Guidelines for European Open Source Procurement Published
The OSOR agency has published a study that should make it easier for public administrations in Europe to make decisions regarding open source software procurement.
The Open Source Observatory and Repository Europe (OSOR) agency claims that the document should clarify why open source software can have an effective deployment in public agencies. "More importantly," it says, "how they can do so within the current procurement regulations."
The guidelines pertain to downloading open software free of charge even "without a call for tenders" and what the tenders should spell out about it to ensure good procurement practices. A glance at the table of contents alone ranges from a restatement of the open source principles ("transparency, sustainability, cost-effectiveness") to determining acquisition needs, downloading and commercial support. Appendixes include suggested template texts for tenders.
The 60-page document is dated March, 2010 and is available as PDF (500 KBytes) from the OSOR IDABC Studies webpage.
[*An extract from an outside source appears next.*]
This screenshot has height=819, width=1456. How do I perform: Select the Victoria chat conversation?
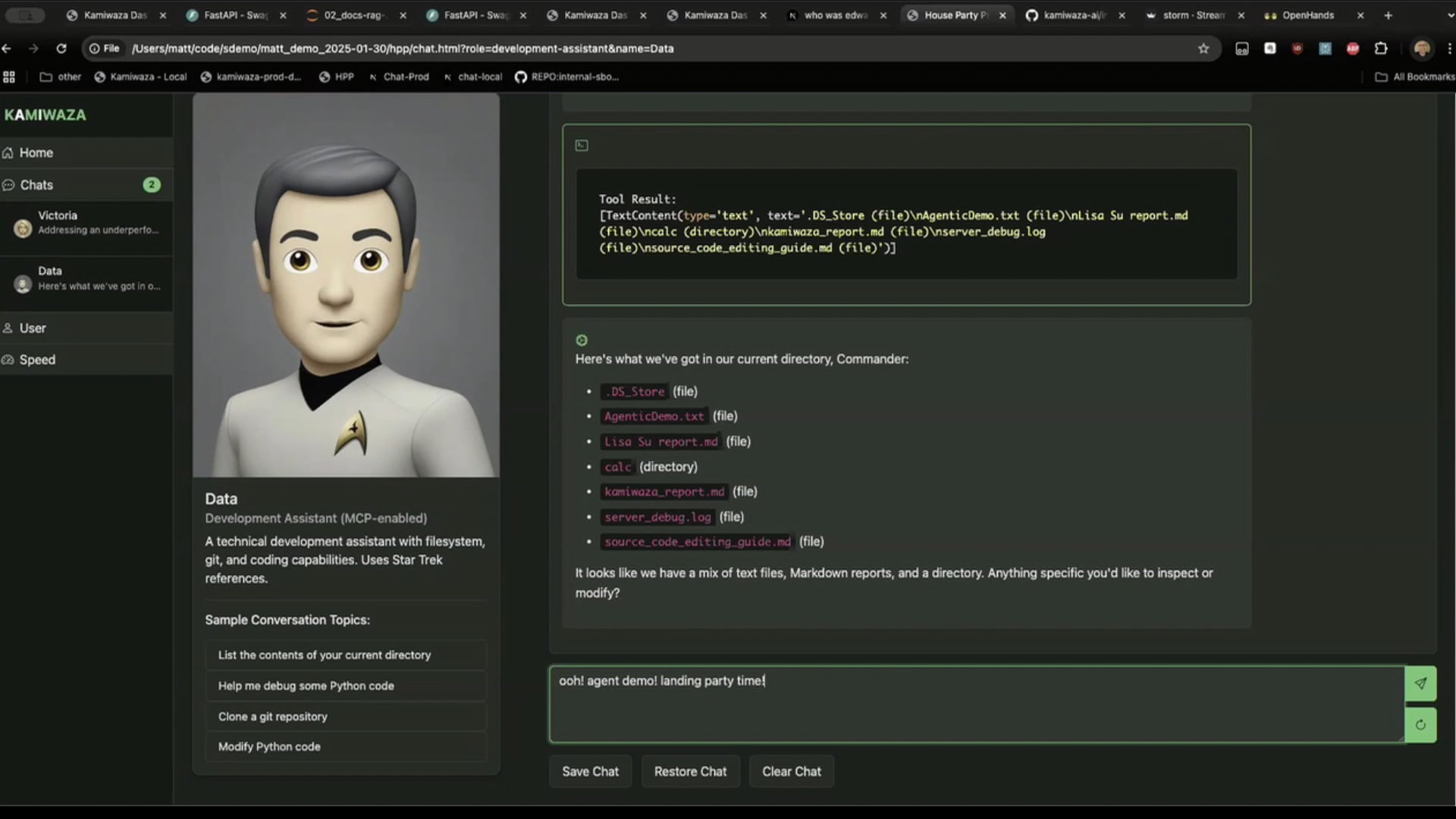tap(86, 223)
Its authors are Rishab Aiyer Ghosh and R¸diger Glott from the joint research facilities of Maastricht University and the United Nations University (UNU-MERIT), as well as Patrice-Emmanuel Schmitz and Abdelkrim Boujraf from the Belgian division of UNISYS. The document was created in the framework of the "Good Practice in Using Open Source Software (GPOSS)" initiative of the Interoperable Delivery of European eGovernment Services to public Administrations, Businesses and Citizens (IDABC) program of the European Commission that expired the end of 2009.
The IDABC program also spawned OSOR.eu, which has since formed the OSOR.eu Forge code-sharing platform for collaborative development.